**Instruction:**
Count the lines of the records below that contain the string "Project", and give only that number.

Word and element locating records
######

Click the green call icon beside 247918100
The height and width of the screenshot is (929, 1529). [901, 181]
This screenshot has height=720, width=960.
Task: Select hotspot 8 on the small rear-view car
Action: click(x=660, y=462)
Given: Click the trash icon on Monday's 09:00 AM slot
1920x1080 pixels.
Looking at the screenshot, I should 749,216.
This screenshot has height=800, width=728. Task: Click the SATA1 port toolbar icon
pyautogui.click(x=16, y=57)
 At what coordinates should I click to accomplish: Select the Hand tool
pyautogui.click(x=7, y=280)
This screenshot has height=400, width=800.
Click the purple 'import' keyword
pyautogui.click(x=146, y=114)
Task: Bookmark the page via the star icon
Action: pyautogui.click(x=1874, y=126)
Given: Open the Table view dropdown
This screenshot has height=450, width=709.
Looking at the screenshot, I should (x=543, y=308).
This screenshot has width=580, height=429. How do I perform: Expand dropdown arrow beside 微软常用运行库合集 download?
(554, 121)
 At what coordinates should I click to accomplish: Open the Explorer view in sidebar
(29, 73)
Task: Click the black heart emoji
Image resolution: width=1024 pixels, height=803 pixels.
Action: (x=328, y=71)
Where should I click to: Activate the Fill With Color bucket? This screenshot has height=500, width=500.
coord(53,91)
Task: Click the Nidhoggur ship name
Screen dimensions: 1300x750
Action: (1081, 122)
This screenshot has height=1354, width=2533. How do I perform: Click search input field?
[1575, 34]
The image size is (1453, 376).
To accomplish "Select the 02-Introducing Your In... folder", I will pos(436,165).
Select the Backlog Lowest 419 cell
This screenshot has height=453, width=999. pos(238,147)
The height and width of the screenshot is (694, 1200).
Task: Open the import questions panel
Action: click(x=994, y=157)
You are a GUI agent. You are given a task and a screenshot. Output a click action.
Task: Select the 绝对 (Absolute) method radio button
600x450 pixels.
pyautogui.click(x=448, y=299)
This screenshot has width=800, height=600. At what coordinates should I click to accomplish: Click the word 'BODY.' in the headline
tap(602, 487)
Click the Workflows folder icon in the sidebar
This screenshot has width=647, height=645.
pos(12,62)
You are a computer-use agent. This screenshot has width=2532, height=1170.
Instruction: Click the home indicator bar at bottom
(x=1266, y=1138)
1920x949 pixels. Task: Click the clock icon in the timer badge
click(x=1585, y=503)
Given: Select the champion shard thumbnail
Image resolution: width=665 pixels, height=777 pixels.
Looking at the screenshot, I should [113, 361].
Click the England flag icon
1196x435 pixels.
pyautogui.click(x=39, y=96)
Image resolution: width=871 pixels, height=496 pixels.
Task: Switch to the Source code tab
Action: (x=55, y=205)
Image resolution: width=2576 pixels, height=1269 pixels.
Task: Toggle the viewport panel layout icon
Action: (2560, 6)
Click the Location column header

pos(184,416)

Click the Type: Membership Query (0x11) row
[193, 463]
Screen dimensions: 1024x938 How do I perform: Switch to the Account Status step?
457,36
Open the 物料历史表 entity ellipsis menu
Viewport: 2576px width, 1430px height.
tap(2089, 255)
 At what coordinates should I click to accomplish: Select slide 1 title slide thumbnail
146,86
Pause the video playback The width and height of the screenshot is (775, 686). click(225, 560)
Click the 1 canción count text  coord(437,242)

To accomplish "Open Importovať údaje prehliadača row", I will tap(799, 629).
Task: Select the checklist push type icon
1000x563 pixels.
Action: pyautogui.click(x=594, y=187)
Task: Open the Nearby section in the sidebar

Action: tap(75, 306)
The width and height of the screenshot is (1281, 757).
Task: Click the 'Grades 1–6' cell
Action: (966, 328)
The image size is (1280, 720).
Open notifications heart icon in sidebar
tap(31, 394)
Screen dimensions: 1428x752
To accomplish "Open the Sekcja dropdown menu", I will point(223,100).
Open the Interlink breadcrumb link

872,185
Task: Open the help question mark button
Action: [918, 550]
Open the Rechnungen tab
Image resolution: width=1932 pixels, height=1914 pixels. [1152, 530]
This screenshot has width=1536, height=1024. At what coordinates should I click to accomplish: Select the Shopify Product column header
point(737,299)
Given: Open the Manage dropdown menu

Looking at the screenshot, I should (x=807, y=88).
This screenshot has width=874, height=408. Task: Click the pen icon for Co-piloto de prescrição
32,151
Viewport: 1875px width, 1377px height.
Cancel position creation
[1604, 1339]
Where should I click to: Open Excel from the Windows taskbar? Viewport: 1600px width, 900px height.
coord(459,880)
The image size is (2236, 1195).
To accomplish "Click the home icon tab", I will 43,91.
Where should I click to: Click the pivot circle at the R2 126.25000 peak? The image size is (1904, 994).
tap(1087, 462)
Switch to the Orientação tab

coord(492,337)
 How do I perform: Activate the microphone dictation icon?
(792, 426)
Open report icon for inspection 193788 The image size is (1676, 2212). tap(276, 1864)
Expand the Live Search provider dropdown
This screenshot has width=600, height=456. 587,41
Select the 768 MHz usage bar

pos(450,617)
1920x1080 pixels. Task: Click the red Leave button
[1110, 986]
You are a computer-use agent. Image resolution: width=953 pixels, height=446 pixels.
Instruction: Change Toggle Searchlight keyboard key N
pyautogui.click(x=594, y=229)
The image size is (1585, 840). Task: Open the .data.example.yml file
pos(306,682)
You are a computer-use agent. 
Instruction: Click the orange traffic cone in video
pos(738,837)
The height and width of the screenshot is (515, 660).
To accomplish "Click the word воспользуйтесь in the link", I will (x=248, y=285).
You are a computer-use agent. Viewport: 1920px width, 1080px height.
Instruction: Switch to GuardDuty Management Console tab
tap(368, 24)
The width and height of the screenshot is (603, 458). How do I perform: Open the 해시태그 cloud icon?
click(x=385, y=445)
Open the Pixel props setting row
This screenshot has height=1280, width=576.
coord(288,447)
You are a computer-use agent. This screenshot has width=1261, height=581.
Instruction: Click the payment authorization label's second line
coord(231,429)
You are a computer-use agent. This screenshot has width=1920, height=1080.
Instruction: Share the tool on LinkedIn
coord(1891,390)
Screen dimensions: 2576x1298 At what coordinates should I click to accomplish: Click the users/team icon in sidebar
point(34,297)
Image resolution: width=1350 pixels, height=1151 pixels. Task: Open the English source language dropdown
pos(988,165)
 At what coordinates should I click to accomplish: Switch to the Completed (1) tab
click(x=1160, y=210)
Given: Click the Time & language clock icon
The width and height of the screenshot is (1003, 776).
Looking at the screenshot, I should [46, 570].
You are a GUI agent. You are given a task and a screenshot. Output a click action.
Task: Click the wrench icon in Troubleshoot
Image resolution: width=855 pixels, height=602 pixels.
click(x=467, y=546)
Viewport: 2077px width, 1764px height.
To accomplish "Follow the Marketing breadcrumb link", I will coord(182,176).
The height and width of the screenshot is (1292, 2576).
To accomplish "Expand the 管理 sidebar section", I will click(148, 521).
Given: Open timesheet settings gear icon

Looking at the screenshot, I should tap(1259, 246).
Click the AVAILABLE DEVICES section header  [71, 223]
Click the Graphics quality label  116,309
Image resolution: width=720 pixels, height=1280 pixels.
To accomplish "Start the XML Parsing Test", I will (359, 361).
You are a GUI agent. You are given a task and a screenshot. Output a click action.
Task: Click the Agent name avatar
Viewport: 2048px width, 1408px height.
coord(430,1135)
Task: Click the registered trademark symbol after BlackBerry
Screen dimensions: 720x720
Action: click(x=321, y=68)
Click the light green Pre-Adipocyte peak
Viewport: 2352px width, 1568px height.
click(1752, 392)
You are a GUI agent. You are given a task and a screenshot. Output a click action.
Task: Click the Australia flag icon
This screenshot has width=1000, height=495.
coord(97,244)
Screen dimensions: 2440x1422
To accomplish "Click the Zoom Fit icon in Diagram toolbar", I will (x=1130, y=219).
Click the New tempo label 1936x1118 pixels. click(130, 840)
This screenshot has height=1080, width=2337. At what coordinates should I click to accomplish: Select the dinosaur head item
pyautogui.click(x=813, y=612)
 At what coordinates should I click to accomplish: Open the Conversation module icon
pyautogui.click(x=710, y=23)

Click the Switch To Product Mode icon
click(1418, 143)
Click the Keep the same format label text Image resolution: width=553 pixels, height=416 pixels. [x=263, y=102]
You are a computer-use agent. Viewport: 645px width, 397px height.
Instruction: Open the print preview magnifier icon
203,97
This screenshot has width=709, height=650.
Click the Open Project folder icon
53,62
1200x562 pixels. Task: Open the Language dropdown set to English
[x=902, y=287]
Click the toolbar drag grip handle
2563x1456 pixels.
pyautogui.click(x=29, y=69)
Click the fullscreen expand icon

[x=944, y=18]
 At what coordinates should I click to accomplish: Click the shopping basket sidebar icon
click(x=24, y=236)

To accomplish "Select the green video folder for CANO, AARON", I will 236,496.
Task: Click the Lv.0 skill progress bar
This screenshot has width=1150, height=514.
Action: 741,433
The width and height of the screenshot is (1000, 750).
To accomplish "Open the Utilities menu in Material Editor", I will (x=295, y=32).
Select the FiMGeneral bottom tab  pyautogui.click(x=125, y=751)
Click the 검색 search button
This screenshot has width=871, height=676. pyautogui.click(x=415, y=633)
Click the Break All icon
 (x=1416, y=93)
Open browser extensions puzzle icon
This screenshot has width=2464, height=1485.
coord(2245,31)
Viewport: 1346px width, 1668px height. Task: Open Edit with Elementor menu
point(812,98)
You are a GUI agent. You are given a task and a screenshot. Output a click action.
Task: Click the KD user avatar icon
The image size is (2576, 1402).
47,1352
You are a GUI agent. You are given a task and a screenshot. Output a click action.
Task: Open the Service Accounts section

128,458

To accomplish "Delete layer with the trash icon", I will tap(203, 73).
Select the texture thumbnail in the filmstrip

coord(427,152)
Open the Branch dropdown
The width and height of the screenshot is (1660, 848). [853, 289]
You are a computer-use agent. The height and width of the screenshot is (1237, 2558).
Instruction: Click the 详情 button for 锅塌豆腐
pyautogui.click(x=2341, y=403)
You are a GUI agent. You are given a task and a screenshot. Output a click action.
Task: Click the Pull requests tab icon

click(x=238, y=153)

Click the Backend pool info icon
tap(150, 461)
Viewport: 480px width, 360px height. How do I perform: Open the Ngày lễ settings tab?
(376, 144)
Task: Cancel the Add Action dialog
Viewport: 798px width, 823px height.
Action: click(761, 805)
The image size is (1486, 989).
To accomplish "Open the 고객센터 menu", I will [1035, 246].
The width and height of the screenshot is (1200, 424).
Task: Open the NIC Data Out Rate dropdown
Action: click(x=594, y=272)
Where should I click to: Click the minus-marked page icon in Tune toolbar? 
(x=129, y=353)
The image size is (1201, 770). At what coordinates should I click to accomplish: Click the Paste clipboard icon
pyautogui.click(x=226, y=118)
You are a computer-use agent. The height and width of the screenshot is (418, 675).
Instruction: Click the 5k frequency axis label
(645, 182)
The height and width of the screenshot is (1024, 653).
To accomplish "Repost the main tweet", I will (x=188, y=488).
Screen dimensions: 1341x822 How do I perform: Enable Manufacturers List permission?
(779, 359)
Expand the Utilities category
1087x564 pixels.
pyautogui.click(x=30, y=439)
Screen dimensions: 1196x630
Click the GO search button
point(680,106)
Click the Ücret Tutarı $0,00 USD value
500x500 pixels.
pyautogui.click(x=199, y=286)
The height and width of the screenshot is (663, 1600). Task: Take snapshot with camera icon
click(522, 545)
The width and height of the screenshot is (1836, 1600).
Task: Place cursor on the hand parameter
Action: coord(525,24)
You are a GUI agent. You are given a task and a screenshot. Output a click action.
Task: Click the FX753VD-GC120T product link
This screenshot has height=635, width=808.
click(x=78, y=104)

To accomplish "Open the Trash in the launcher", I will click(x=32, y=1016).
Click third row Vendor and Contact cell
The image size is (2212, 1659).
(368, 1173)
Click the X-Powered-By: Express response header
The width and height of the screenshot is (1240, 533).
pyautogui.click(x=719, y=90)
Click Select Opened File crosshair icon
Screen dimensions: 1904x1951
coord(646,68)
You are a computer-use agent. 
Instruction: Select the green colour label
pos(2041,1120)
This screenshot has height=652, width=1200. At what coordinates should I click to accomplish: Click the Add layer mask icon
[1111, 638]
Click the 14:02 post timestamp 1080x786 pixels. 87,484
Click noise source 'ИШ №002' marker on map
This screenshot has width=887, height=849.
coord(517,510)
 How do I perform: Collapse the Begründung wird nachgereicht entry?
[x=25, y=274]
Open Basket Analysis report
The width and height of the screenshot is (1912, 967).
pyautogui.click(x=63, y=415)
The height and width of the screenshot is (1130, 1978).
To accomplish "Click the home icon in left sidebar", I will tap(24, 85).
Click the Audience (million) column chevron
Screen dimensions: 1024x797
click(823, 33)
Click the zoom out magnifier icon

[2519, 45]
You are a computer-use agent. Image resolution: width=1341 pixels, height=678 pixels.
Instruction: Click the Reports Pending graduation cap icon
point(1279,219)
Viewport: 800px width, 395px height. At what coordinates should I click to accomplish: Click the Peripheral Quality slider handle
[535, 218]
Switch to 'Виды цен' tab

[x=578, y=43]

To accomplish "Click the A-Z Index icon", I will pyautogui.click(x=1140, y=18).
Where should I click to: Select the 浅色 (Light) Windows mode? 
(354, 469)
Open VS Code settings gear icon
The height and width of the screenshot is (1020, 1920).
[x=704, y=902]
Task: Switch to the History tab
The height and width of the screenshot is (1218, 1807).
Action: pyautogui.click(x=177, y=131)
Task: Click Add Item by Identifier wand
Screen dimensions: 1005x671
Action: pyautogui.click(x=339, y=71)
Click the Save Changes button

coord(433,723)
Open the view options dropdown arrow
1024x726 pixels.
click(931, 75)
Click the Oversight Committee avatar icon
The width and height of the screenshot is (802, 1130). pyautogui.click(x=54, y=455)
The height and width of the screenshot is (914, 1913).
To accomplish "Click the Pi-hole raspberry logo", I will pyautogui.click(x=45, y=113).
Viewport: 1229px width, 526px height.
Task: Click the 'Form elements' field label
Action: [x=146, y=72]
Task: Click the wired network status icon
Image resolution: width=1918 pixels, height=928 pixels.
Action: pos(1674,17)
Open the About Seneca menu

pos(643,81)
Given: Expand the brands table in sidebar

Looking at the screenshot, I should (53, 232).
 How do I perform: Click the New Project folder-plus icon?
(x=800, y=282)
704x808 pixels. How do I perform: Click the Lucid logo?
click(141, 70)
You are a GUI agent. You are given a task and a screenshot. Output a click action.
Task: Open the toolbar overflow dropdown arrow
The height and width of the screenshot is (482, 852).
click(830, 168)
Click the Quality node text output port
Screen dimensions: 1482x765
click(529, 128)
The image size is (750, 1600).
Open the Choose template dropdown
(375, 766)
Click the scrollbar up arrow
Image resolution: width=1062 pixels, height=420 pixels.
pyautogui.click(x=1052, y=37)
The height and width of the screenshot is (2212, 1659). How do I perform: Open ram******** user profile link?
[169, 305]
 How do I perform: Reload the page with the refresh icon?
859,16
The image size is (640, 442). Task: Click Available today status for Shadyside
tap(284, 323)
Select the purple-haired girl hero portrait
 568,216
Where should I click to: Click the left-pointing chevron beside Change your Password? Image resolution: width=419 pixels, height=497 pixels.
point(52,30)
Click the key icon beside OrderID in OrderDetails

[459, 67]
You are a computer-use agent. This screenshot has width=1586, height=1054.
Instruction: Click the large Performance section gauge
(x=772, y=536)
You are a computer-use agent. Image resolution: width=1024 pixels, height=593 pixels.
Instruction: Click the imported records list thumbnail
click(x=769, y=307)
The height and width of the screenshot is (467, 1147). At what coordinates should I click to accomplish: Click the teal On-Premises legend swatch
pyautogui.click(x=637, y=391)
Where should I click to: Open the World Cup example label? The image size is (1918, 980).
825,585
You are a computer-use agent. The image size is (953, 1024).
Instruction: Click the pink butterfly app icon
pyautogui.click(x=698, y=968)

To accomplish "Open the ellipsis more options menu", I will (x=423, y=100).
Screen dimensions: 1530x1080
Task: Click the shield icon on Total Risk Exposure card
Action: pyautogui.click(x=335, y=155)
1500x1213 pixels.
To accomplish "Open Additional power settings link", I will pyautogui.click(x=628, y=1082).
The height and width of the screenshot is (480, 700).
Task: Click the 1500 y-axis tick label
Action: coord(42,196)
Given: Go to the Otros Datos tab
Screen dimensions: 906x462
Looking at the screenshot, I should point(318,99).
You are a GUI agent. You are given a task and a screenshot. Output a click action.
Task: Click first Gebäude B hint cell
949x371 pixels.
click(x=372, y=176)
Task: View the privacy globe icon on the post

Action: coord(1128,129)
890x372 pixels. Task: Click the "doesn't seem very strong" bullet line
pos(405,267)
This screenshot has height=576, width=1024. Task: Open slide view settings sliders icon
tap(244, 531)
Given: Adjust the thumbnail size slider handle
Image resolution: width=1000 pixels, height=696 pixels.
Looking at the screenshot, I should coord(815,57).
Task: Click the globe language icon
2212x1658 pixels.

######

**Response:**
2